EXTRACTED TEXT:
====

I could be wrong but it looks like podman's type for PodSpec.Containers[*].Resources has diverged from Kubernetes' Container.Resources type. Kubernetes' ResourceClaim has an addition field that seems to contain the "name" described in the KEP-4009 referenced above.

I've tried to confirm my understanding by tracing how I believe Kubernetes handles the CDIDevice message that eventually gets passed to the container runtime.

So currently I would potentially purpose re-syncing Podman's container.resources type to match Kubernetes and then pass that down to the podspec similar to how I mentioned it earlier. Hopefully that makes sense :)

I'm not sure if additional support needs to be added so podman can handle CDI things (parsing the config under /etc/cdi/ / /var/run/cdi) but the Nvidia documentation @bachp linked indicates that podman can handle it.

phew... with all that being said I'd love some input on all that

bachp · 2024-01-11T08:52:56Z

@bblenard Podman already supports CDI device. You can pass a CDI device name via the --device command line flag. I tested this with both the nvidia and my own CDI passing in a TTY device.

It also works in podman-compose via the devices section:

devices:
  - nvidia.com/gpu=all

bblenard · 2024-01-25T02:09:47Z

I'm gonna at @rhatdan b/c he is one of the Containers folks that had some activity on this issue previously. Before I dig in and start on this issue properly I just want to make sure someone official is able to add their 2 cents.

Now that we've sorted out the podman support side and the major question (as I see it) is just how implement this into the Podman Resource Spec. Assuming I understand everything correctly I figure we can either:

Grab just the fields we need from the K8s ResourceClaim data structure and mirror it in the Podman version (probably the easiest unless we have good test coverage in that part of the codebase)

====

SUPPLIED MATERIAL:
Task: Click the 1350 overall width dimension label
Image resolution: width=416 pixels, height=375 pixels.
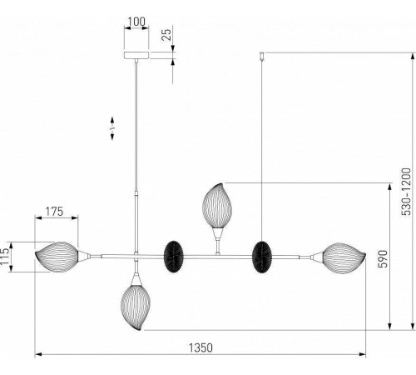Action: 201,348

====

WHAT TO DO:
a – In the Podman CDI discussion, which command line flag is used to pass a CDI device name to Podman?
b – Write the next part of the Podman CDI discussion, continuing after its final sentence.

RESPONSES IN ORDER:
a – The --device flag.

b –
Update the entire Resource data structure to match up with the current K8s version of it (more "unrelated" work but potentially the right way to do it... I'm not sure)

rhatdan · 2024-02-03T12:35:33Z

This SGTM.

bblenard · 2024-02-08T03:22:06Z

Okay I have a way forward I think. I'll give this feature my best shot :)

bblenard · 2024-03-07T02:58:12Z

Update:

Still working on this just have been busy lately :)

I have code that I think works in a way that makes sense, I want to clean it up a bit though. Once its in a halfway decent state I'll probably push it up to my fork of podman.

bachp · 2024-03-12T08:17:30Z

@bblenard If you like to push something early I would love to review and give some feedback.

bblenard · 2024-03-13T03:16:08Z

@bachp -- I added some code here: https://github.com/bblenard/podman/tree/issues-17833-draft

The bulk of the code I wrote is here: pkg/k8s.io/api/resource/dynamic_resources_podman_types.go

My idea was to make the podman kube play feel like what I understand Kubernetes will be doing with dynamic device stuff based on KEP-4009 and KEP-3063. Obviously the differences here are that Kubernetes has a whole controller ecosystem that would typically handle the details when K8s ingests those types whereas Podman does not.

My "work around" to this was to add an additional argument to the playKube* functions (dynamicDeviceManager), this type is defined in pkg/k8s.io/api/resource/dynamic_resources_podman_types.go and is basically a bare bones struct that can tie these K8s types together that would normally be tracked by a resource controller. Other than that once the ResourceClaims are resolved to either a simple device path /dev/.... or a cdi device nvidia.com/gpu=1 those devices are just injected into the specGen.Devices field where podman handles them how it does with any other --device argument (unless I made some mistake ;) )

Let me know what you think. I was finding it hard to keep things straight in my mind while reviewing KEP-3063 especially following the YAML examples.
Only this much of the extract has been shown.